Spell it out for me like I'm an idiot.

Because I'm looking at the patch I submitted, and at your request for "a
brief comment", and I still have no idea what you think is wrong at the
moment.

I'm also not included to write a comment saying "go and read the GCC
manual more carefully".

>
>>> As an aside, to better match the comment inside the if()'s body, how about
>>>
>>> if ( __builtin_constant_p(!!x) && x )
>>>
>>> ? That also may make a little more clear that this isn't just a style
>>> choice, but actually needed for the intended purpose.
>> I am not changing the logic.
>>
>> Apart from anything else, your suggestion is trivially buggy.  I care
>> about whether the RHS collapses to a constant, and the only way of doing
>> that correctly is asking the compiler about the *exact* expression. 
>> Asking about some other expression which you hope - but do not know -
>> that the compiler will treat equivalently is bogus.  It would be
>> strictly better to only take the else clause, than to have both halves
>> emitted.
>>
>> This is the form I've tested extensively.  It's also the clearest form
>> IMO.  You can experiment with alternative forms when we're not staring
>> down code freeze of 4.19.
> "Clearest form" is almost always a matter of taste. To me, comparing
> unsigned values with > or < against 0 is generally at least suspicious.
> Using != is typically better (again: imo), and simply omitting the != 0
> then is shorter with no difference in effect. Except in peculiar cases
> like this one, where indeed it took me some time to figure why the
> comparison operator may not be omitted.
>
> All that said: I'm not going to insist on any change; the R-b previously
> offered still stands. I would highly appreciate though if the (further)
> comment asked for could be added.
>
> What I definitely dislike here is you - not for the first time - turning
> down remarks because a change of yours is late.
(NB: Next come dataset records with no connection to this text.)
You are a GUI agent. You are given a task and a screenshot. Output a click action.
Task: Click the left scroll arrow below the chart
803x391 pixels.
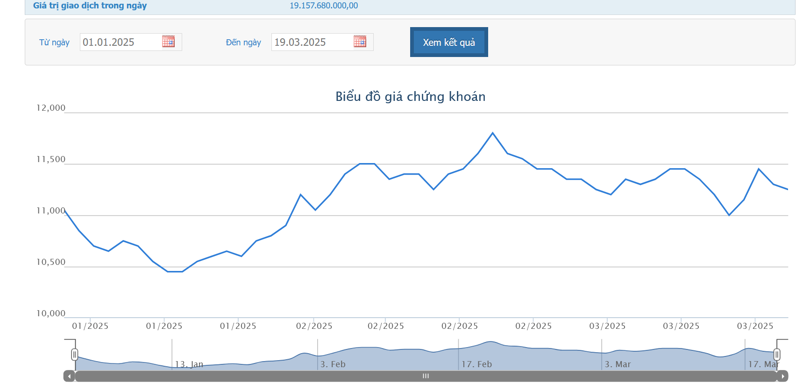click(x=69, y=376)
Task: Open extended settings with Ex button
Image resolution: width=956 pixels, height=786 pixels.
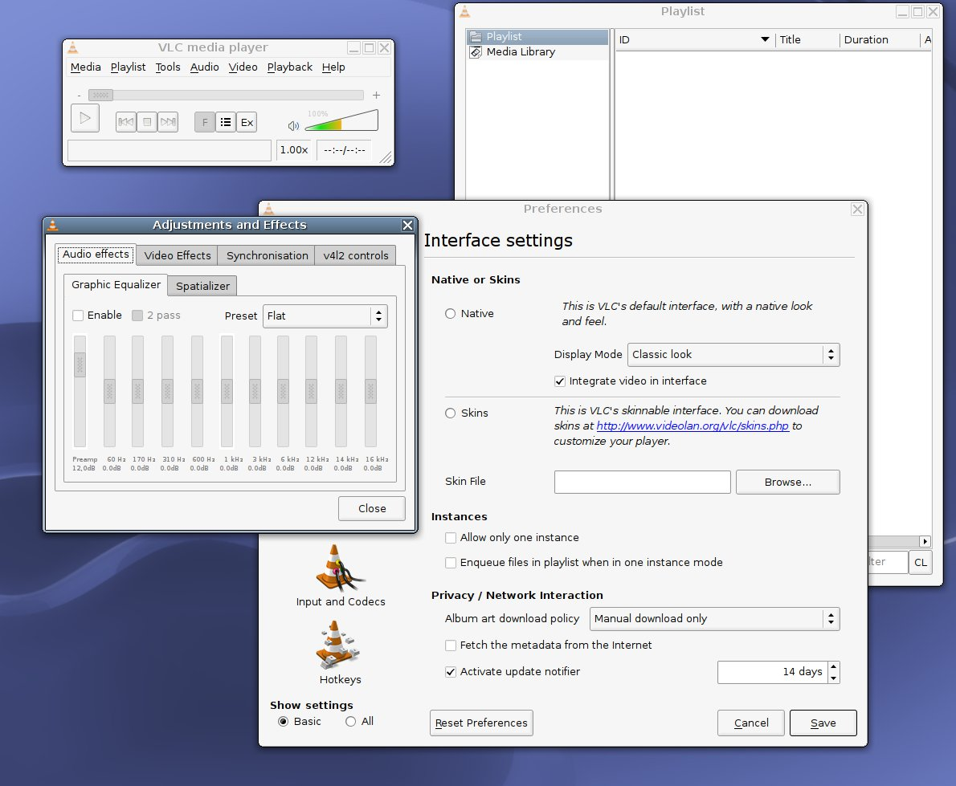Action: tap(247, 122)
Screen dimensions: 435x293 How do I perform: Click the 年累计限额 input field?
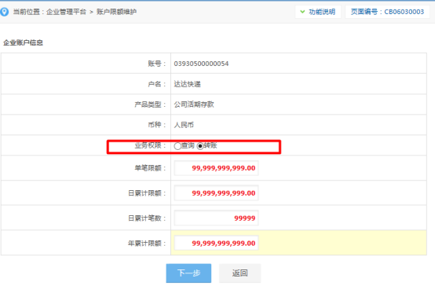[x=217, y=243]
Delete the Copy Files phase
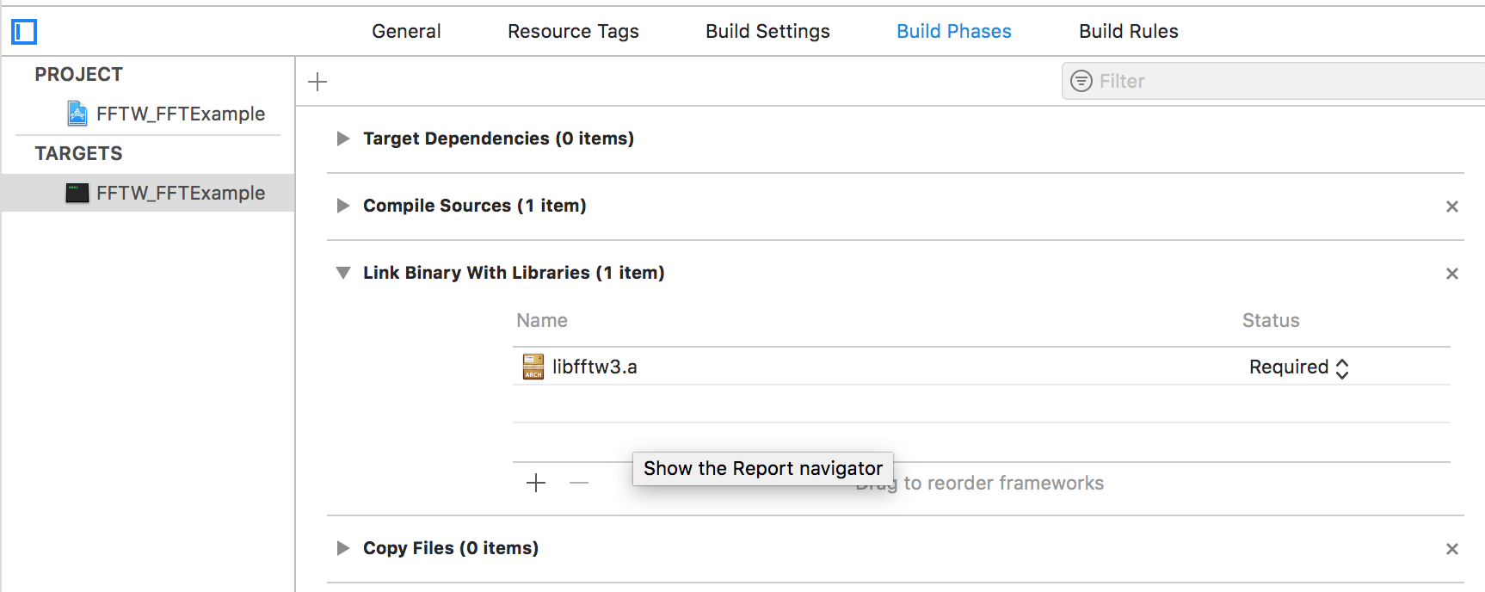1485x592 pixels. pyautogui.click(x=1452, y=549)
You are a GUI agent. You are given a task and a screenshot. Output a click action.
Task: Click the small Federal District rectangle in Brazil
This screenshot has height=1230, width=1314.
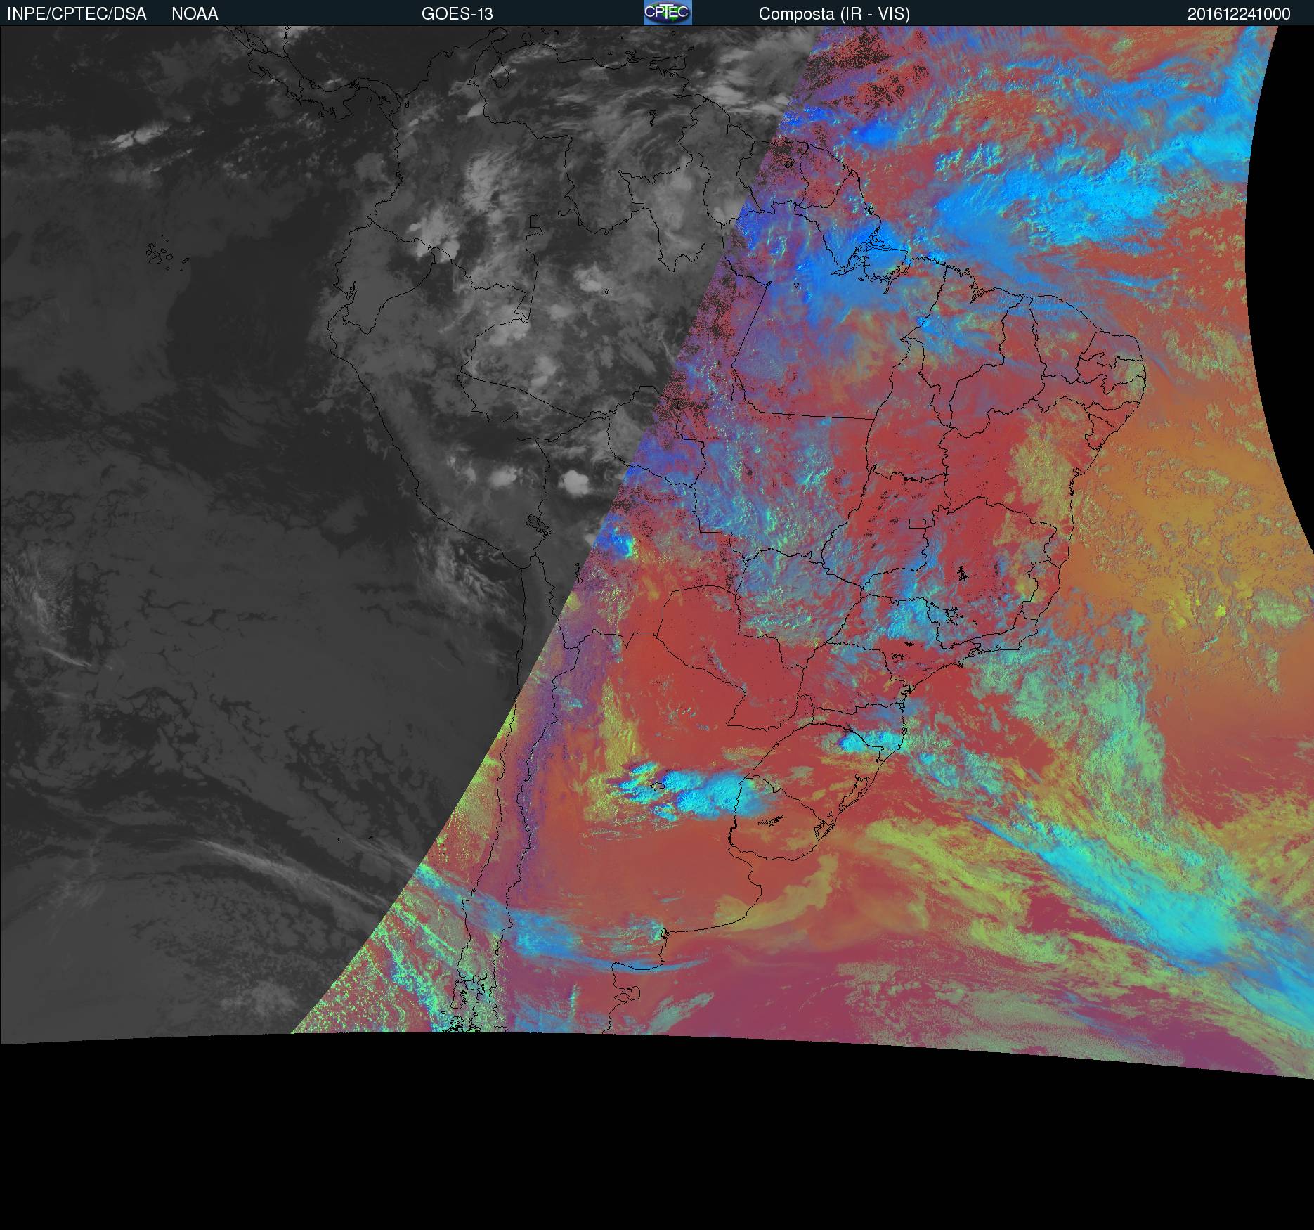[x=917, y=523]
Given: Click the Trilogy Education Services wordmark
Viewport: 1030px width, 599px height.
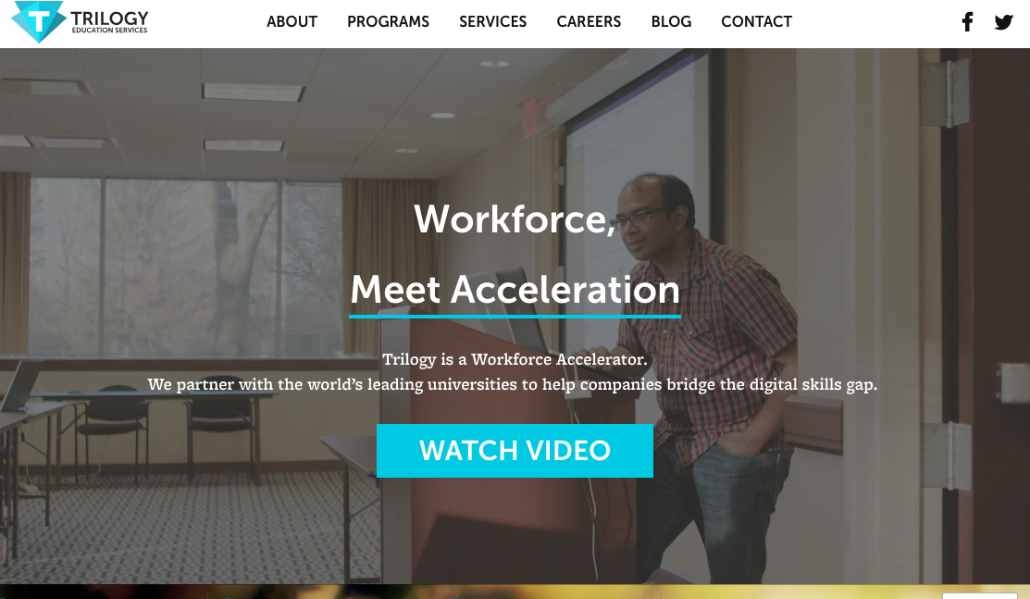Looking at the screenshot, I should 110,21.
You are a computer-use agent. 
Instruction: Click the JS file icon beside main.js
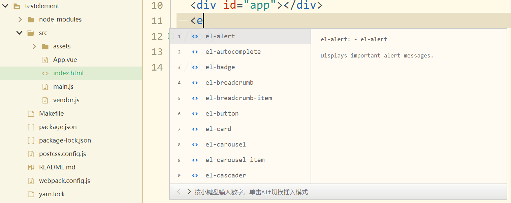[45, 87]
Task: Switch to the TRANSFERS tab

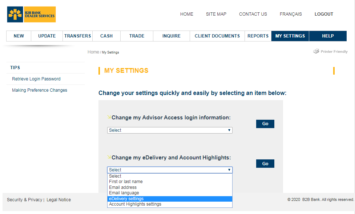Action: [77, 36]
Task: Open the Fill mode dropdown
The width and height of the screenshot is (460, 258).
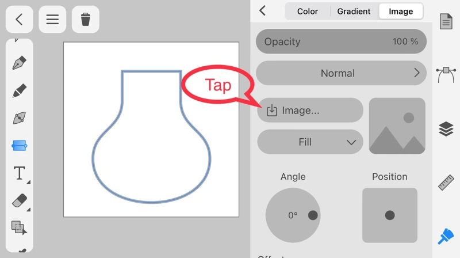Action: (310, 142)
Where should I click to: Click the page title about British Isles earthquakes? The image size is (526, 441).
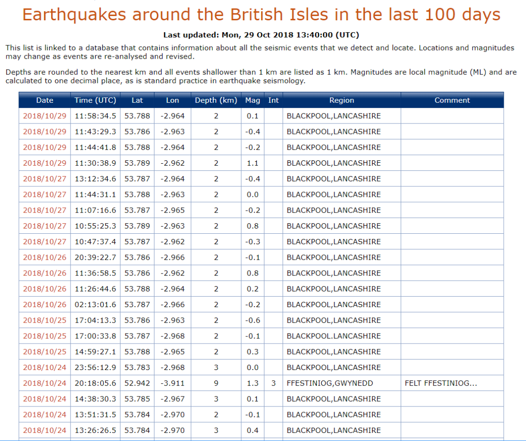[x=261, y=15]
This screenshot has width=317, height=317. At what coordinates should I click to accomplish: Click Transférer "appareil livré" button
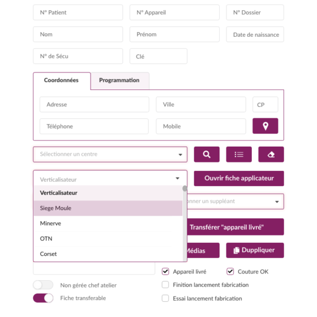[x=235, y=227]
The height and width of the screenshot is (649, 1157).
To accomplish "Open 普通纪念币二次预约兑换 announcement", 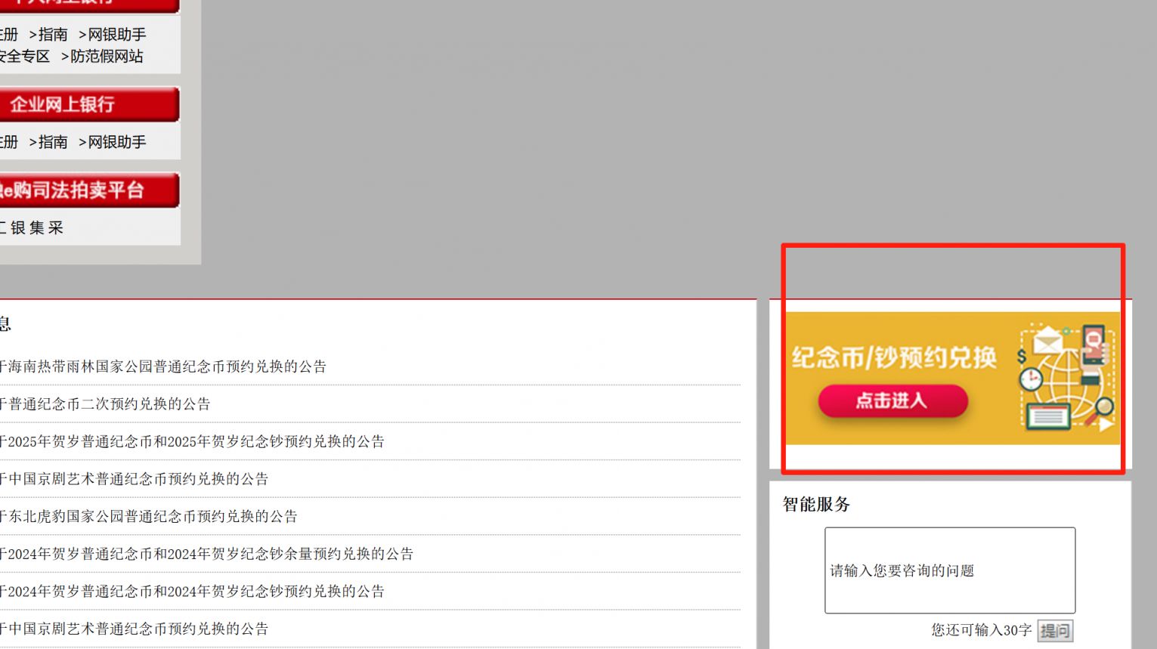I will coord(106,404).
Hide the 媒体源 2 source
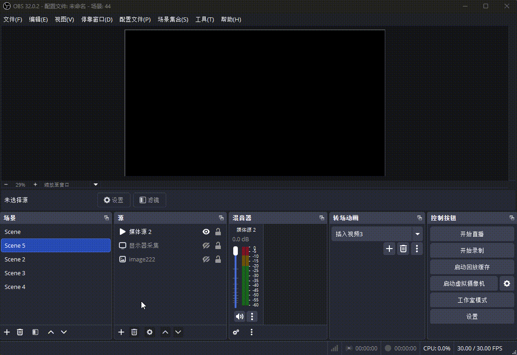The width and height of the screenshot is (517, 355). pyautogui.click(x=206, y=232)
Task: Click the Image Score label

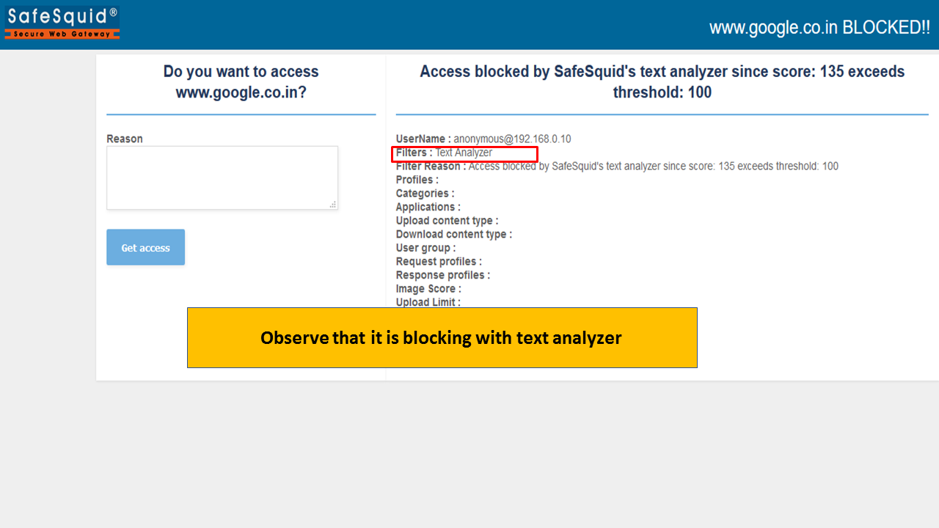Action: point(428,289)
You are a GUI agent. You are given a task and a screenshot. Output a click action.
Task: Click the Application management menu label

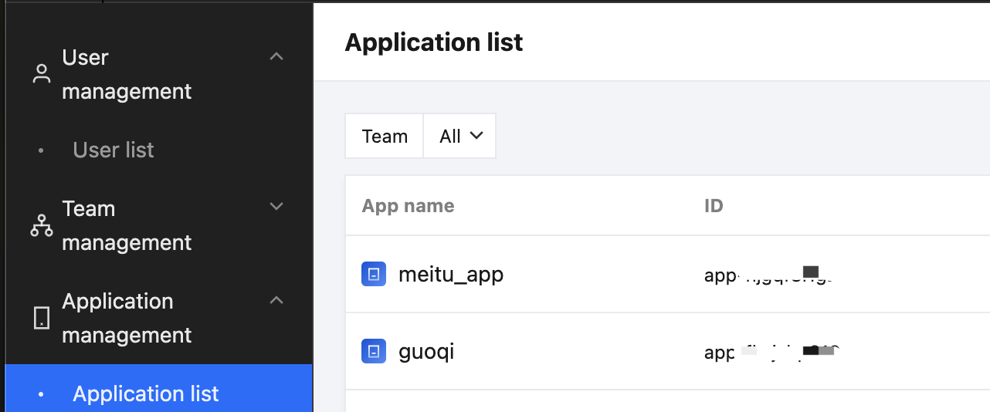[x=127, y=318]
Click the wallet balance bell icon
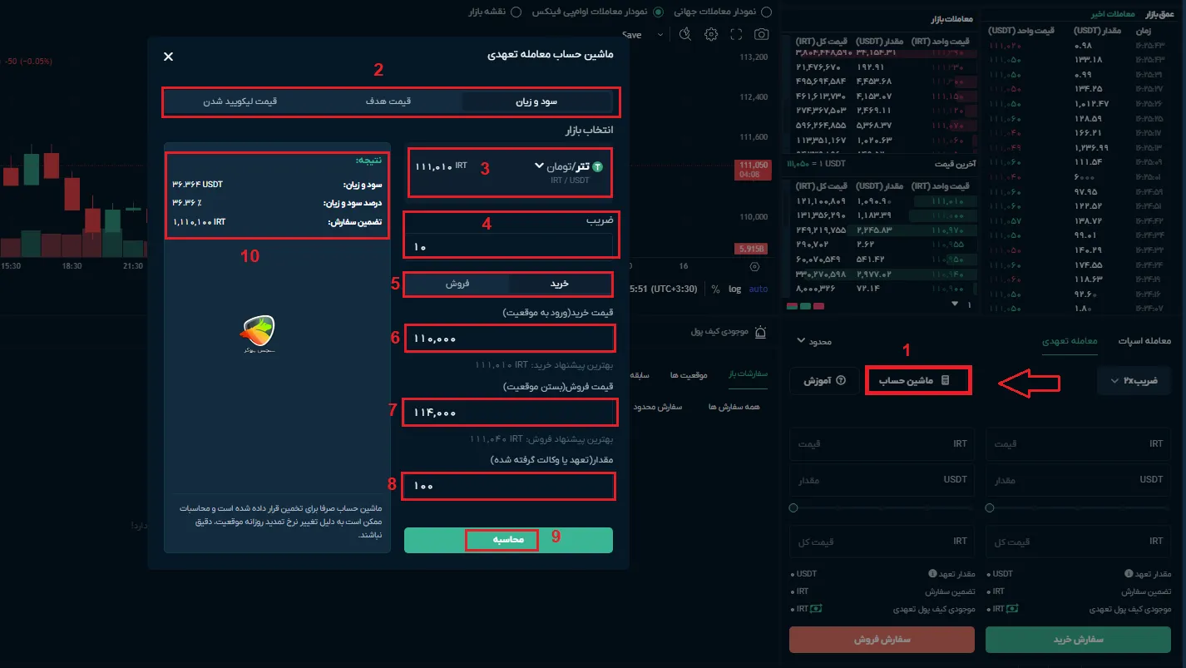Screen dimensions: 1186x668 coord(760,331)
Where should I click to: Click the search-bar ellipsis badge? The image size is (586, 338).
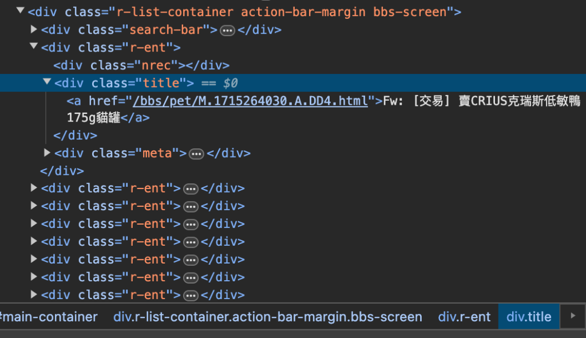point(227,30)
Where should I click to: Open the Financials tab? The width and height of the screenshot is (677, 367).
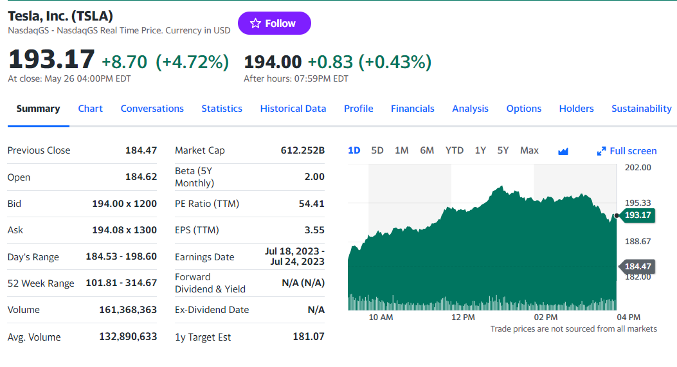coord(413,109)
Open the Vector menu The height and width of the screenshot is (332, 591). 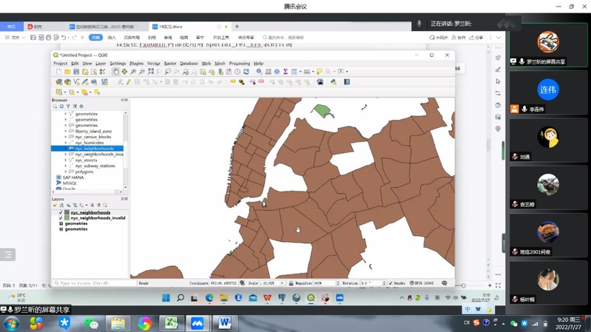tap(153, 64)
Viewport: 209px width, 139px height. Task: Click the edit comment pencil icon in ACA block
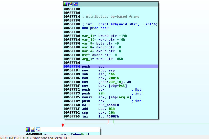pyautogui.click(x=70, y=4)

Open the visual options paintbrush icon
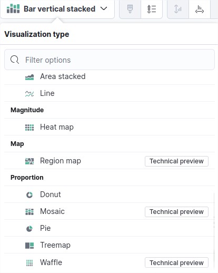[130, 9]
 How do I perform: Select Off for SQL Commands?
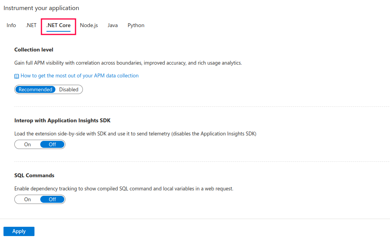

Actually it's not to do with the release.  I'd reject it at any point
because it's an unreasonable request to make; to me, or to anyone else.

It would be a matter of taste (which again you have a singular view on),
if it wasn't for the fact that what you actually said was:

"I don't like it, and you should discard all the careful analysis you
did because here's a form I prefer, that I haven't tested concerning a
behaviour I didn't even realise until this email."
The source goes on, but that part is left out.